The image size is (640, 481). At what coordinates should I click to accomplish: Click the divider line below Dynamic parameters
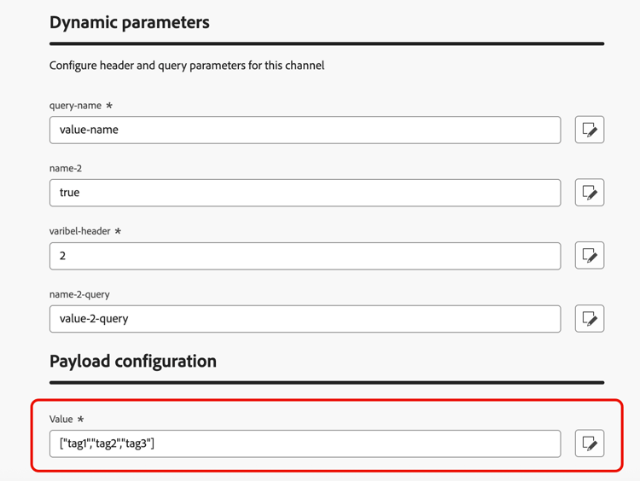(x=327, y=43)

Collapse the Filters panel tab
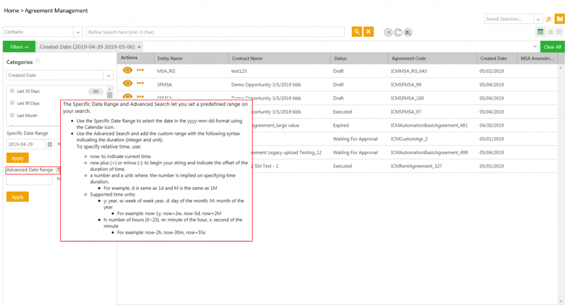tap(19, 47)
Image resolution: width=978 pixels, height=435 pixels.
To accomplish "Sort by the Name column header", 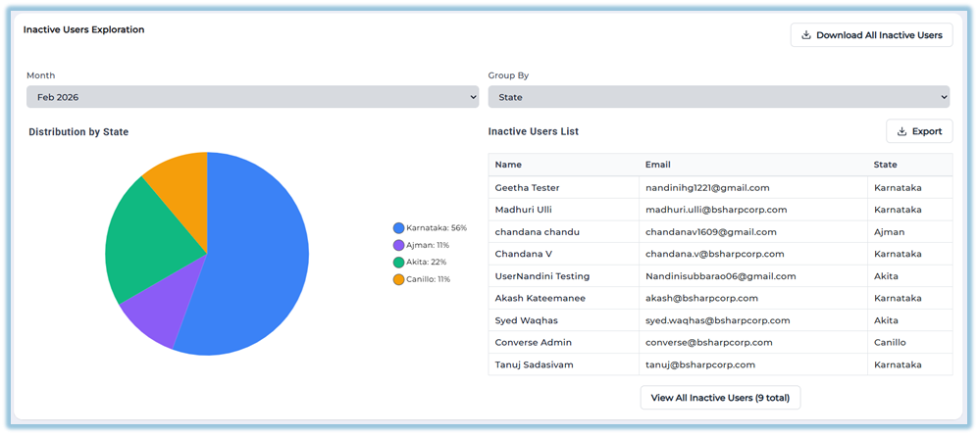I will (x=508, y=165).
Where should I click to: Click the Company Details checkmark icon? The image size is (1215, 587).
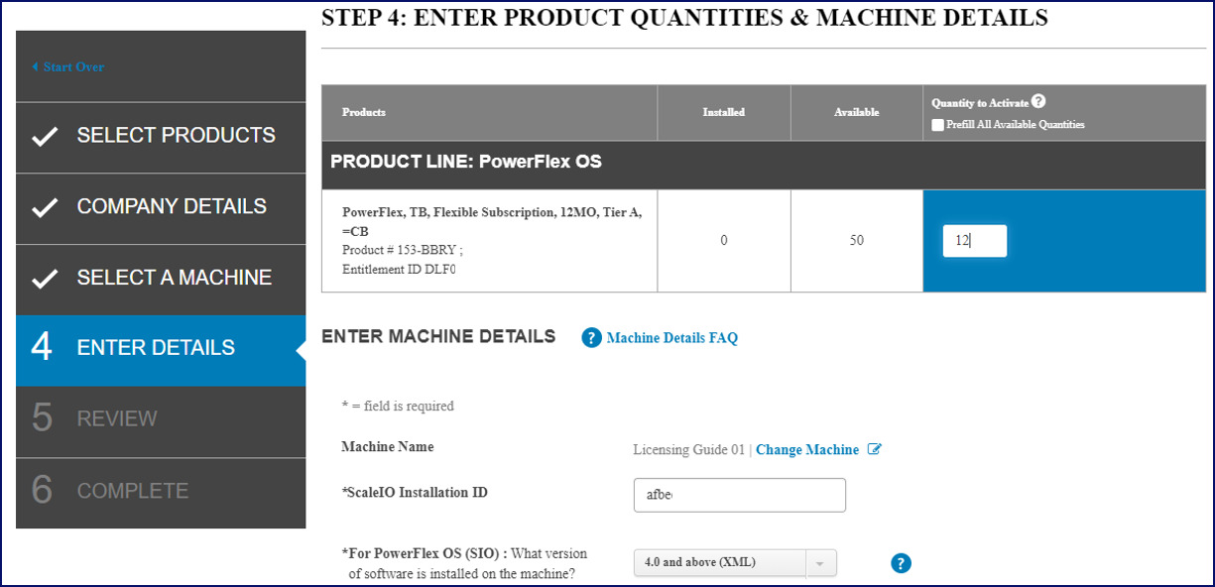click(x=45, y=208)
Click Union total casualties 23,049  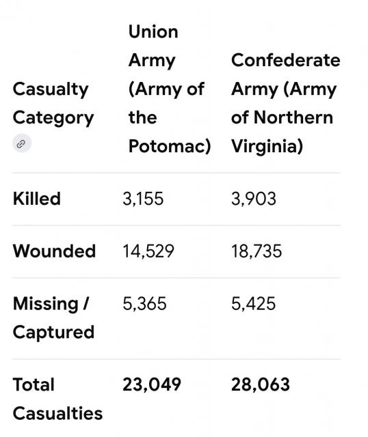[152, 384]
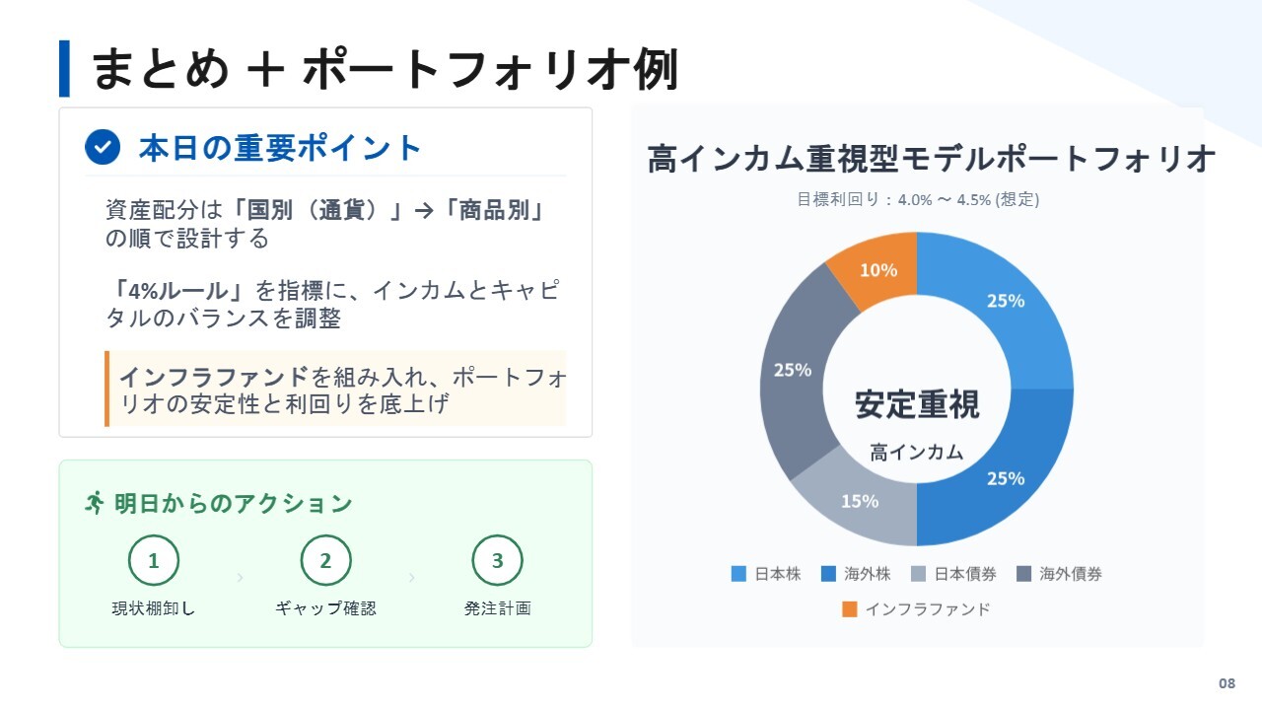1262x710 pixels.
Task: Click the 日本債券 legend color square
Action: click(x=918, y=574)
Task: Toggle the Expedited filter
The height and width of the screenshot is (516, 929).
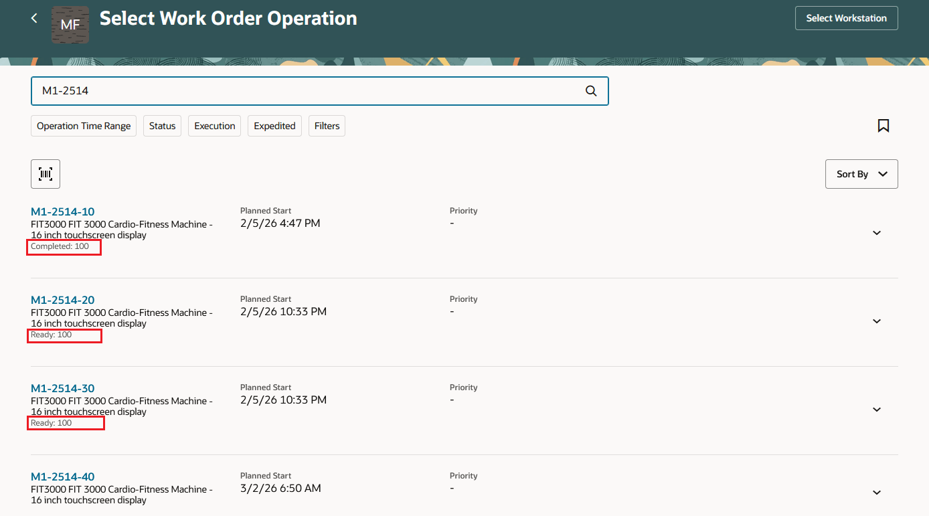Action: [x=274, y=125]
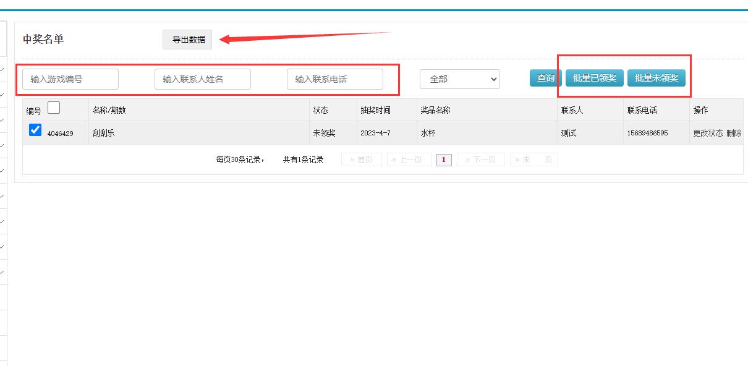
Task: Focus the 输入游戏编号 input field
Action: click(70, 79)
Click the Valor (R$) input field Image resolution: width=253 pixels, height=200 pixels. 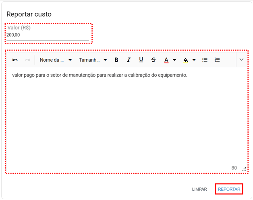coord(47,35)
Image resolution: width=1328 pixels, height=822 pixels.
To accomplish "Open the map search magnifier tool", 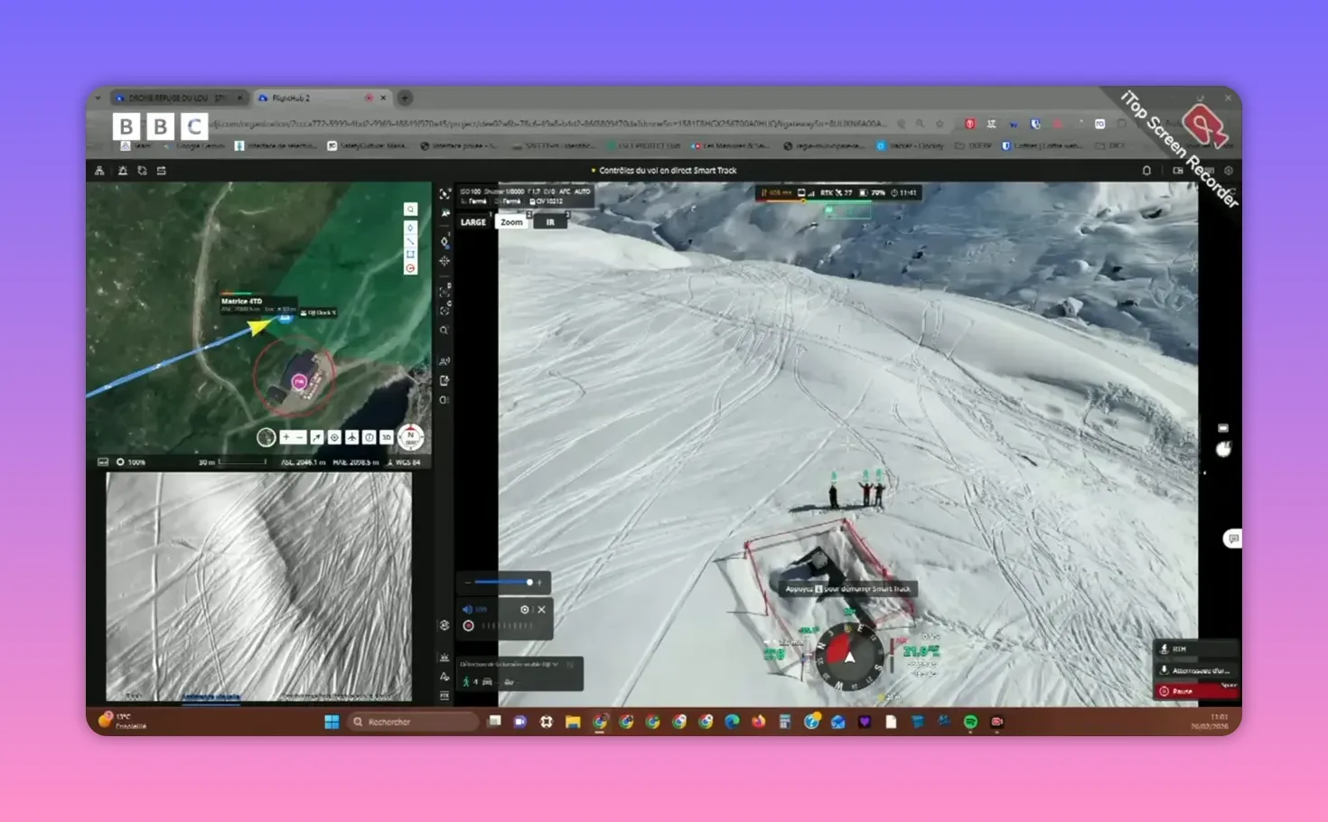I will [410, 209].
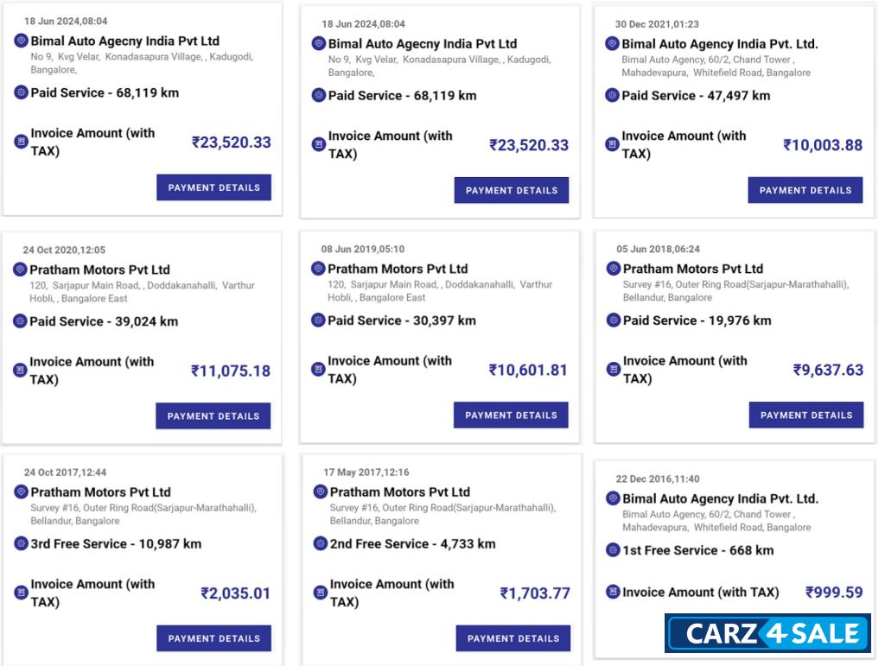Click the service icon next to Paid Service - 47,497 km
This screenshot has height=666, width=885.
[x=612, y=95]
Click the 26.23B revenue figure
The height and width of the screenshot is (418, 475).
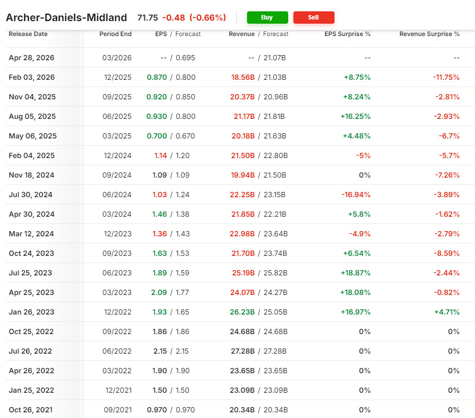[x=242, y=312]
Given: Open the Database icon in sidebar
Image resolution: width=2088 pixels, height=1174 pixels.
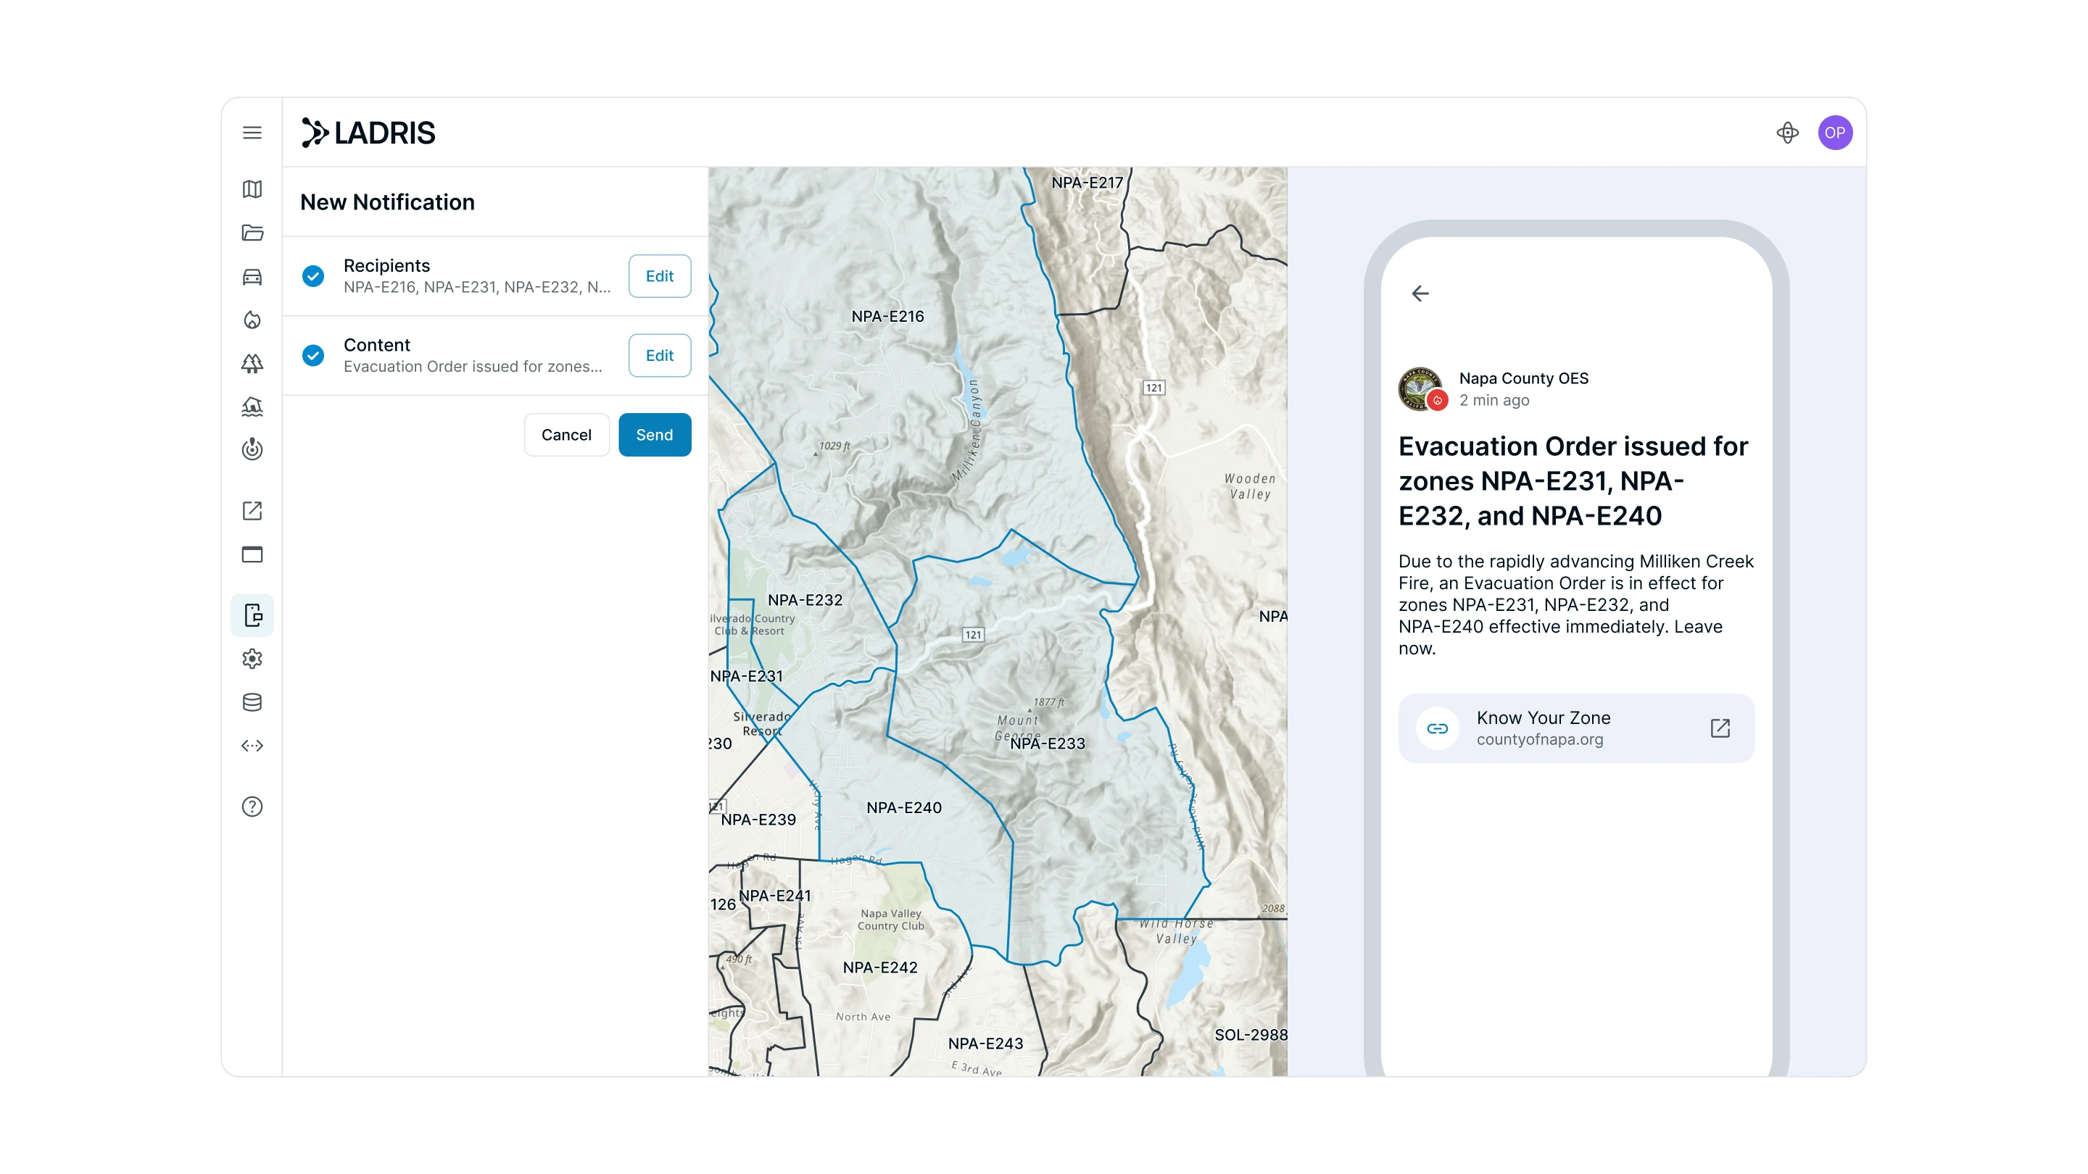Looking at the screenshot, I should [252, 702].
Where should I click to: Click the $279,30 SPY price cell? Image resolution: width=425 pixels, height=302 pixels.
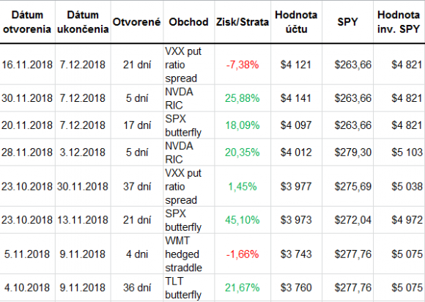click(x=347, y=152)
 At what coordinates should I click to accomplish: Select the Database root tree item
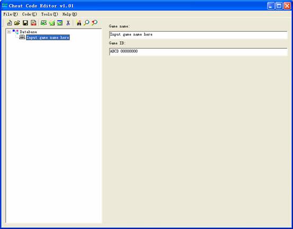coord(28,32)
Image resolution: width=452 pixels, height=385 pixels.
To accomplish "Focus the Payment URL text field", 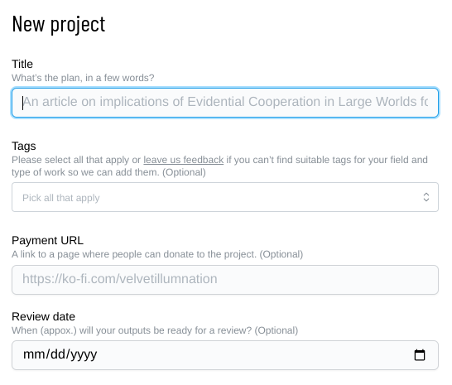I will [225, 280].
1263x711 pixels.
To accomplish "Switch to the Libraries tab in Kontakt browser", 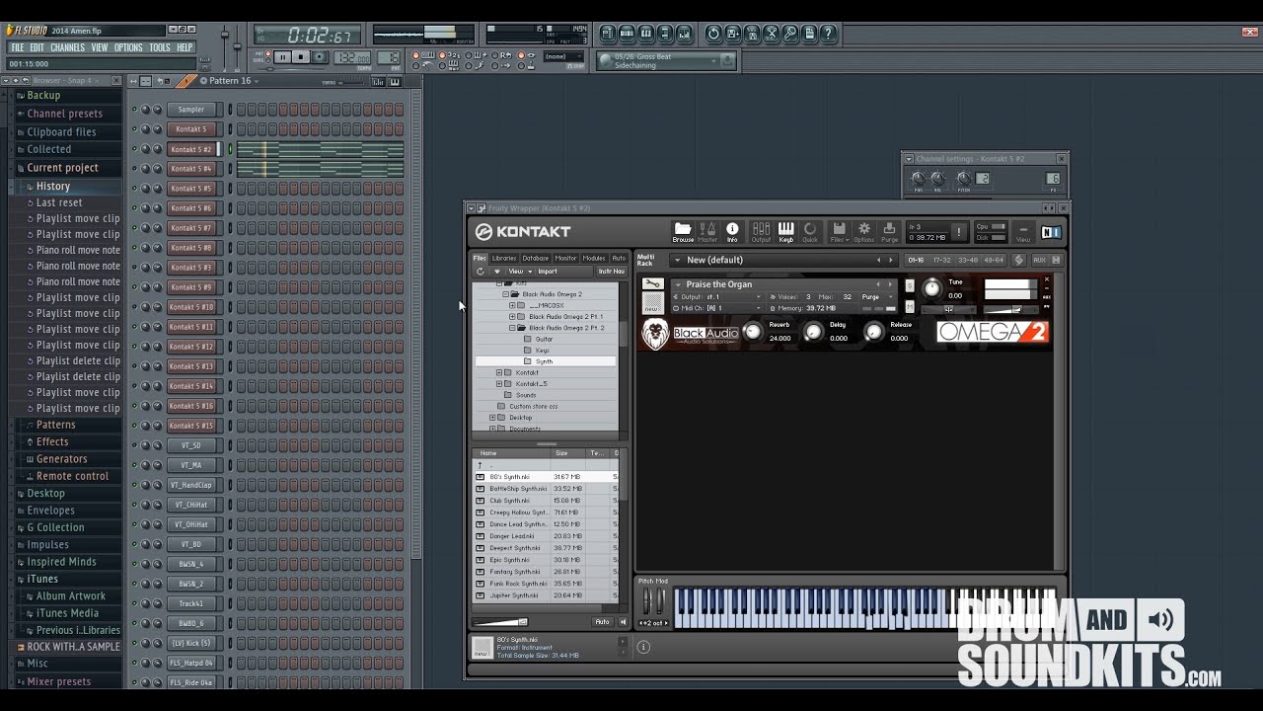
--
• What needs to be done:
Starting with the line containing "1263x711 pixels." and going on through the last line, replace "Libraries" with "Instruments" and leave everything else unchanged. Omit the pictures from your answer.

• Reply to the task:
1263x711 pixels.
To accomplish "Switch to the Instruments tab in Kontakt browser", 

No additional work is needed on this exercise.